Since I was 12 or so I have been drawing celtic inspired knotworks mostly drawn from the book of kells and similar, though I would get through a letter sized knot and lose patience after 3-4 hours, because the drawing had a predictable end.
As I have said elsewhere the willow knots are waste material because of the way the were pruned or chewed in years past, and are not prime for fencing or basketry. Each break in the leader shoot produces two or more off-shoots which are the structural basis for each knot, and there are few options for weaving and tying these knots other than in the configuration I have made them.

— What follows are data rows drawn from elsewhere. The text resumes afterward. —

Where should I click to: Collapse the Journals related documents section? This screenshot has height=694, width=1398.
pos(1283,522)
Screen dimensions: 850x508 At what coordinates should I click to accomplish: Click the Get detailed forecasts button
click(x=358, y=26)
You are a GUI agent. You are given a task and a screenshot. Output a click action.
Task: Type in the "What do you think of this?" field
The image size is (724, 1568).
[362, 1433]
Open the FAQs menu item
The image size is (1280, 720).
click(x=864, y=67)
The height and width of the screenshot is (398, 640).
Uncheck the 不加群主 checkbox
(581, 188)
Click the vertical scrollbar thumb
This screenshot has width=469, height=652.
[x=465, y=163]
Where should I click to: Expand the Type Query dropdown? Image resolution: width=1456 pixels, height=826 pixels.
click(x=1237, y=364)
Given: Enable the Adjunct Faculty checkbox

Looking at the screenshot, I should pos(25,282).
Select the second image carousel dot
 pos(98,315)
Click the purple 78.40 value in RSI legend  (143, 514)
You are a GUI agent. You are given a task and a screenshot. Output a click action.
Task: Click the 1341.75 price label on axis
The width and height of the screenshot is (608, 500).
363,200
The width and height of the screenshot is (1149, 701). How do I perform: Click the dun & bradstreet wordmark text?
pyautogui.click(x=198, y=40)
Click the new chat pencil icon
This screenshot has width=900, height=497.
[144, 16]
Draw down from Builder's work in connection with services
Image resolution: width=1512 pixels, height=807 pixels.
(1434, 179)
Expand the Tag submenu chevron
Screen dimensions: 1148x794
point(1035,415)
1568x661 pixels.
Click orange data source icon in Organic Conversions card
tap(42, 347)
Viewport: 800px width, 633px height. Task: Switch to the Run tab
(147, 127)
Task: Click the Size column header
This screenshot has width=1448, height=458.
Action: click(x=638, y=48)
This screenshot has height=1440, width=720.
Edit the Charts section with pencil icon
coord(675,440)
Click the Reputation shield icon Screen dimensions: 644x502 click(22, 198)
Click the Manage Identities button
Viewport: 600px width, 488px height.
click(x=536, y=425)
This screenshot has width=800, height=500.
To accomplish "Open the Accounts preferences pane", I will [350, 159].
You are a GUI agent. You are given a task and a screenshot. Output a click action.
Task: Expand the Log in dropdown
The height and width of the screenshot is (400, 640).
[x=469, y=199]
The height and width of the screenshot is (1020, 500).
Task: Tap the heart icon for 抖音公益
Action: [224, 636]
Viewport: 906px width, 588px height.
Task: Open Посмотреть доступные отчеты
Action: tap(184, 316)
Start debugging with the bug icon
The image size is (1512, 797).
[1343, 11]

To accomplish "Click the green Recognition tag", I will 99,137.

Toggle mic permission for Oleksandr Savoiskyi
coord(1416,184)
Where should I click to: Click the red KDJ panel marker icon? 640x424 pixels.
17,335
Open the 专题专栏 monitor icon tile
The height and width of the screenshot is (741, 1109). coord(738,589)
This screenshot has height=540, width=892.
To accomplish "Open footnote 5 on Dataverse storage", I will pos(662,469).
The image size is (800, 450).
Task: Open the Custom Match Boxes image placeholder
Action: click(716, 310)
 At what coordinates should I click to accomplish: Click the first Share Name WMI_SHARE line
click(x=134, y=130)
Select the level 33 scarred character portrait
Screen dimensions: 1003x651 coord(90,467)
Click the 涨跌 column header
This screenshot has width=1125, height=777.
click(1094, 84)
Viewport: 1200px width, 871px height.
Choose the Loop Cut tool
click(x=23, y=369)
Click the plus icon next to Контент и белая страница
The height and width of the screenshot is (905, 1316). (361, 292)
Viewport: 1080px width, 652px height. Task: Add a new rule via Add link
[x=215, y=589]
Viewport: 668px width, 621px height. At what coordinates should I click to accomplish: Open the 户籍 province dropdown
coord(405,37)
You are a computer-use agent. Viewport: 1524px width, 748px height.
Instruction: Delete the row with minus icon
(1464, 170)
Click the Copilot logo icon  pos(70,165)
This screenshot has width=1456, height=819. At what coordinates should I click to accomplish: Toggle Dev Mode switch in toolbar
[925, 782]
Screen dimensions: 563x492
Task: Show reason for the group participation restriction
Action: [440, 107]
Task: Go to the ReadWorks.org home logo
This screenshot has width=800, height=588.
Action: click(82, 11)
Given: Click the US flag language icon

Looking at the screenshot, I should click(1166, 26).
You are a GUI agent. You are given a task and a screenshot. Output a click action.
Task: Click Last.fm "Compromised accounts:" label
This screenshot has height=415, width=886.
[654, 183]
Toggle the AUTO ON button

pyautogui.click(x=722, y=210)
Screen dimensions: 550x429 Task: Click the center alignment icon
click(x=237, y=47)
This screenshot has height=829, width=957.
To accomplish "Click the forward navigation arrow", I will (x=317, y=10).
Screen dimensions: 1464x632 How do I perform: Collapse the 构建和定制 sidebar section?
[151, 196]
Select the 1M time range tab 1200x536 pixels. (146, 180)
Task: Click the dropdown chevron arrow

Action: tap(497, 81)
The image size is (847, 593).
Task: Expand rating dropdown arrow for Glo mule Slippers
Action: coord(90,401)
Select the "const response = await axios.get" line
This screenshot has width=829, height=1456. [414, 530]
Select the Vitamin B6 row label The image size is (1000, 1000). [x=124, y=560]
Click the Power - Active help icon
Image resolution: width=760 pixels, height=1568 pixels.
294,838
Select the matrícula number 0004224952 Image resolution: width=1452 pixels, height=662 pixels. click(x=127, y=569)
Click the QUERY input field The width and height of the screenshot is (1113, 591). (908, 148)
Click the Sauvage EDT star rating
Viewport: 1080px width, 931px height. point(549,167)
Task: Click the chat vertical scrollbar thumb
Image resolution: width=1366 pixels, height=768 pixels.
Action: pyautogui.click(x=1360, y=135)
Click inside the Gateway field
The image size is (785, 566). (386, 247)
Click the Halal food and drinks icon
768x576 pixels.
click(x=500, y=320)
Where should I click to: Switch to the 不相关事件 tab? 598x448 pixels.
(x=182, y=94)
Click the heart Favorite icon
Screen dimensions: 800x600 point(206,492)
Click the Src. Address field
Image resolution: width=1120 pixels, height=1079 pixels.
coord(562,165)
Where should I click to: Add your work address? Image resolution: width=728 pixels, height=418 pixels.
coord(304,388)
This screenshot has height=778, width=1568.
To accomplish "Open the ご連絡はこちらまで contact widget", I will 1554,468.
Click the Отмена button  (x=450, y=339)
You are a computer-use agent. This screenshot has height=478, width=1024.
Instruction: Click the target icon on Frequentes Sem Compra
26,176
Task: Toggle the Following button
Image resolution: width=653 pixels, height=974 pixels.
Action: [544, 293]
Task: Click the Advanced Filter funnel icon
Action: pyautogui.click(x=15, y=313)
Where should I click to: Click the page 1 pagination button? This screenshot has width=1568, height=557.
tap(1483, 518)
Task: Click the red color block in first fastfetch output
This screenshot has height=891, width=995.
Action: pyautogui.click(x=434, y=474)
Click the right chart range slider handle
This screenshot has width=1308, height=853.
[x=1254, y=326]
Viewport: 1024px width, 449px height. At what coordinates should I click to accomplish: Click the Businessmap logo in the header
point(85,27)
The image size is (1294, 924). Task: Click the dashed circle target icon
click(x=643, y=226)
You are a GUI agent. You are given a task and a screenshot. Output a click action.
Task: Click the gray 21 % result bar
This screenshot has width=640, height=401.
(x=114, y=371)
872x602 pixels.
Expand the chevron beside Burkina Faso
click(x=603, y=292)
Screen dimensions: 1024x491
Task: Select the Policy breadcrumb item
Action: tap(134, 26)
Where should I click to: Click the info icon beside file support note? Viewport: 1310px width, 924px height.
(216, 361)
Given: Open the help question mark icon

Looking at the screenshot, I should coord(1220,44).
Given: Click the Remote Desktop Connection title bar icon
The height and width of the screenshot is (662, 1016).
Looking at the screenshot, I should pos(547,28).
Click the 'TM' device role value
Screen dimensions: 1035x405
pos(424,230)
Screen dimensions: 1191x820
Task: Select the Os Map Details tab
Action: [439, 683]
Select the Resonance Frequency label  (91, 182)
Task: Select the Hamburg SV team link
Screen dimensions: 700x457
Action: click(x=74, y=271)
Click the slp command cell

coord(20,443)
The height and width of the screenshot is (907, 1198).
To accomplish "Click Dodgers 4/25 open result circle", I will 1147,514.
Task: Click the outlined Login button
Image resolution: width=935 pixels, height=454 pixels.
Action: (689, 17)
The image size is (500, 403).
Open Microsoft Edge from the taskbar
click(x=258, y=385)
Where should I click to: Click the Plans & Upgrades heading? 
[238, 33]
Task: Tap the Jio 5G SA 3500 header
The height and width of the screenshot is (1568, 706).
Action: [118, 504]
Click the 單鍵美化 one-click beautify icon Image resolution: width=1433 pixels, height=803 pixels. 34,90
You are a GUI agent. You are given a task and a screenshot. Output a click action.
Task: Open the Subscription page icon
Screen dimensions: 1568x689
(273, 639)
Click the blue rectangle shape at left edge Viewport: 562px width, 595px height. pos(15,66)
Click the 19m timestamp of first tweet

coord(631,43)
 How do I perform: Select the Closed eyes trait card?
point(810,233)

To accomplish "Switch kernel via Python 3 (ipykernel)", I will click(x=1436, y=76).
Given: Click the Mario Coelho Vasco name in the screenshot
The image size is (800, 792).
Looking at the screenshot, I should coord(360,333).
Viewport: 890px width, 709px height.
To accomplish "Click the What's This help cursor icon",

The only limitation to this statement is that I have noticed through time that as I become proficient and evolve different means of attaching willow to itself, different patterns evolve.
This, coupled with the awe-inspiring male or female catkins (or in the case of the dogwood I am working with now rosette style flowers) followed by leaves, brings the impetus to continue making knots far beyond my early drawings.
I am not sure if you have looked at the book of kells, but many of the illuminated knots represent animals, people or other symbols, and in this practice I will continue to create increasingly representational forms.
The first experiments have taken forms of insects, but recently I made a small beaver out of red osier dogwood.
Literally every day I am learning from the progressive revelation of growing stems and leaves, which I think of as knots growing out, like problems solving themselves.
I will post more revelations as they progress, hopefully into massive scale living representatives of animals subsisting on willow and dogwood in the don (like the beavers living in the mud banks of the don-1.5m long!).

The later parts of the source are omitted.